[Information]:
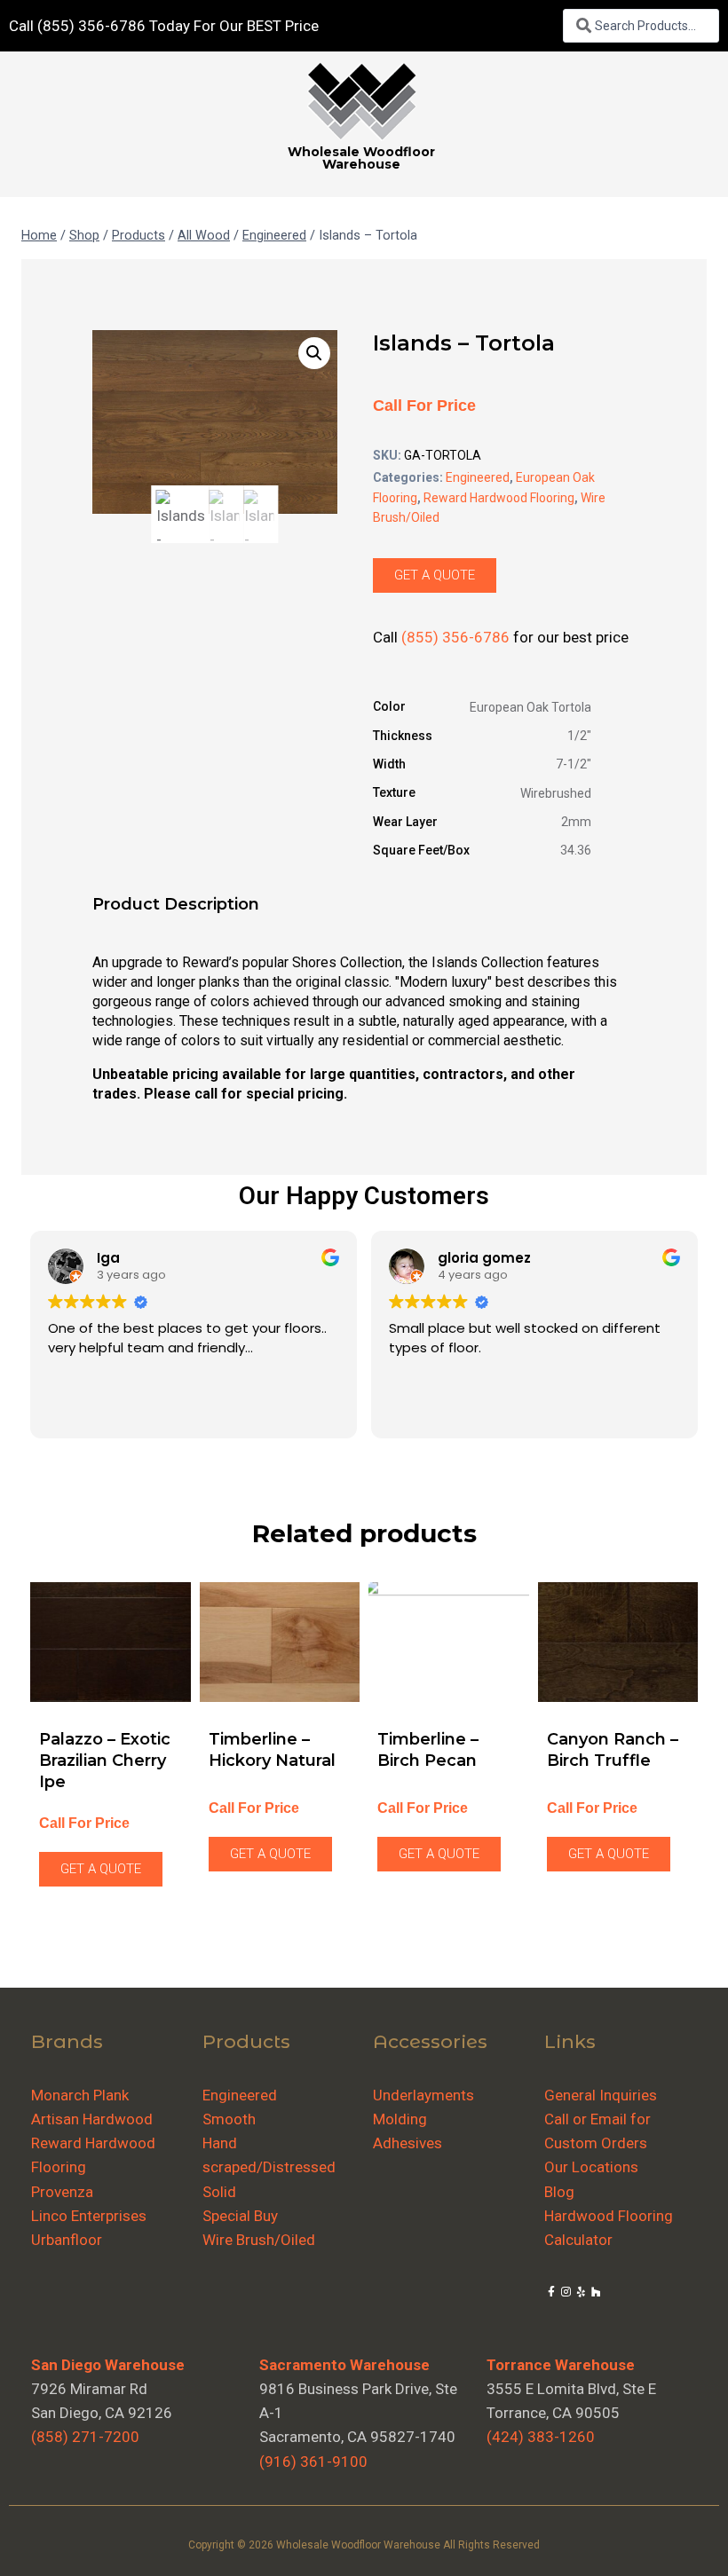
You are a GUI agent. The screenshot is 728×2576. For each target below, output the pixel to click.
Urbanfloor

...

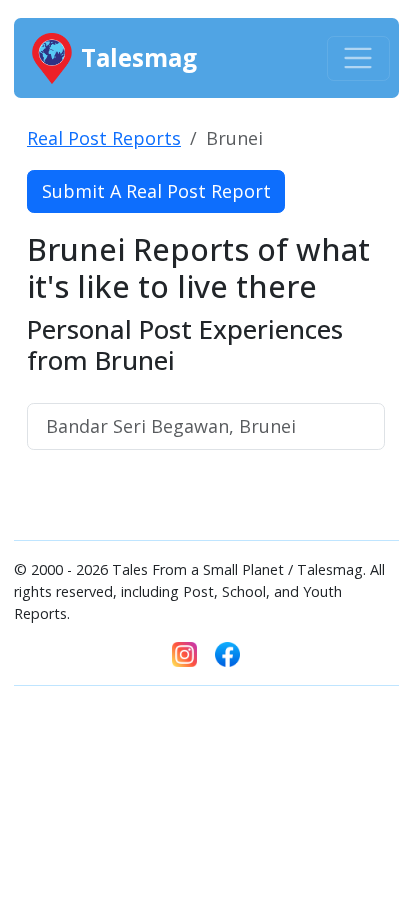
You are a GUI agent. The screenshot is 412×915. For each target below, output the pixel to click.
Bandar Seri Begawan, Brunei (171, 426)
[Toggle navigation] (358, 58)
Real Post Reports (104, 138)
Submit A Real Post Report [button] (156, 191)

[What is required]: Return exactly, and only, the lines above starting at the line that contains "You are a GUI agent. The screenshot is 412×915." and ending at the line that contains "Submit A Real Post Report [button] (156, 191)".

[Solution for this task]:
You are a GUI agent. The screenshot is 412×915. For each target below, output the pixel to click.
Bandar Seri Begawan, Brunei (171, 426)
[Toggle navigation] (358, 58)
Real Post Reports (104, 138)
Submit A Real Post Report [button] (156, 191)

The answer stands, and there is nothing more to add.